Quote, Unquote: Commencement 2019

Quote, unquote is an eclectic sampling of things said at and about Hope College.

As the 713 members of the Class of 2019 prepared to cross the stage during Commencement at Ray and Sue Smith Stadium on Sunday, May 5, featured speaker Dr. Kristen Gray reflected on ways that their lessons had prepared them to travel from the campus community to living in the larger neighborhood of the global village.

“Whether you experienced the arts, natural and applied sciences, social sciences and the humanities as part of your major, or for your core education, the culmination of a liberal arts education at Hope is intended to inspire and prepare you for lives of leadership and service in our global society,” said Gray, who is the associate dean for health and counseling and directs counseling and psychological services at the college. “In other words, we have been educating you to be neighbors.”

Dr. Kristen Gray
Dr. Kristen Gray

…Hope is intended to inspire and prepare you for lives of leadership and service in our global society. In other words, we have been educating you to be neighbors.

Gray explored in turn how each of the four academic divisions provides crucial and distinct insight regarding how to live well with others.

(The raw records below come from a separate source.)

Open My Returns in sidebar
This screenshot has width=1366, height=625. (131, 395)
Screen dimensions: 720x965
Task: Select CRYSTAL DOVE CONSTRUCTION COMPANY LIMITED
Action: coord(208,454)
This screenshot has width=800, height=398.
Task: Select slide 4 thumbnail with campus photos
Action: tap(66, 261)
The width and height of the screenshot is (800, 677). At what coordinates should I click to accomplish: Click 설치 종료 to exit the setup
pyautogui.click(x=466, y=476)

“Studying the arts makes you a more empathetic neighbor,” she said — a neighbor who can “sing, strum, soar, syncopate, percuss, tap, pirouette, sweat, hip-hop, paint, sketch, sculpt, carve, film, photograph, see — really see, visualize, imagine, embody, transform, design, build, express, write, revise, rise up, fall down, rise up, see the world, push past your fear, reach out to tell the stories that need to be told.”

“The natural and applied sciences, in their exploration of the physical world, educate neighbors who are scientifically literate,” she said. “The sciences allow you to be a more critical consumer of science reports, to understand the impact of single-use plastics and live more environmentally sustainable lives, to give thanks to the people who spent untold hours in a lab to develop the life-saving medication your loved one needs, to be a neighbor who understands.”

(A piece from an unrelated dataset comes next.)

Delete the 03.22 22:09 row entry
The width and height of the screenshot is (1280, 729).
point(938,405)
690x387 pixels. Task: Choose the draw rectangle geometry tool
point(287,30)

“The social sciences, by examining behavior across time, by individuals and groups and institutions, allow for insight into the world. By gaining a deeper understanding and appreciation for all the variety as well as commonalities of human lives, we might just be able to live together in more peaceful and harmonious ways,” Gray said. “A person who has studied in the social sciences can recognize that opinion-based editorials are not investigative journalism, correlation is not always causation, translation differs from interpretation, and research is not the same as Google.”

“The humanities, with the word human tucked right in there, give us ways to grasp and grapple with what it means to be human,” she said. “Humanities allow you to think philosophically about religion, and religiously about philosophy; reflect historically about politics, while questioning the politics of our history; challenge English translations for colonialist leanings; and debate the dreaded Oxford comma. Rather than memorizing ‘correct’ answers, the humanities nurture neighbors who ask life-changing questions.”

The students’ academic work, Gray said, was complemented by meaningful lessons learned during their time outside the classroom, whether through worship, the residence hall, campus activities, campus activism, service, athletics, relationships, engagement with the Holland community, or off-campus study both in the U.S. and abroad.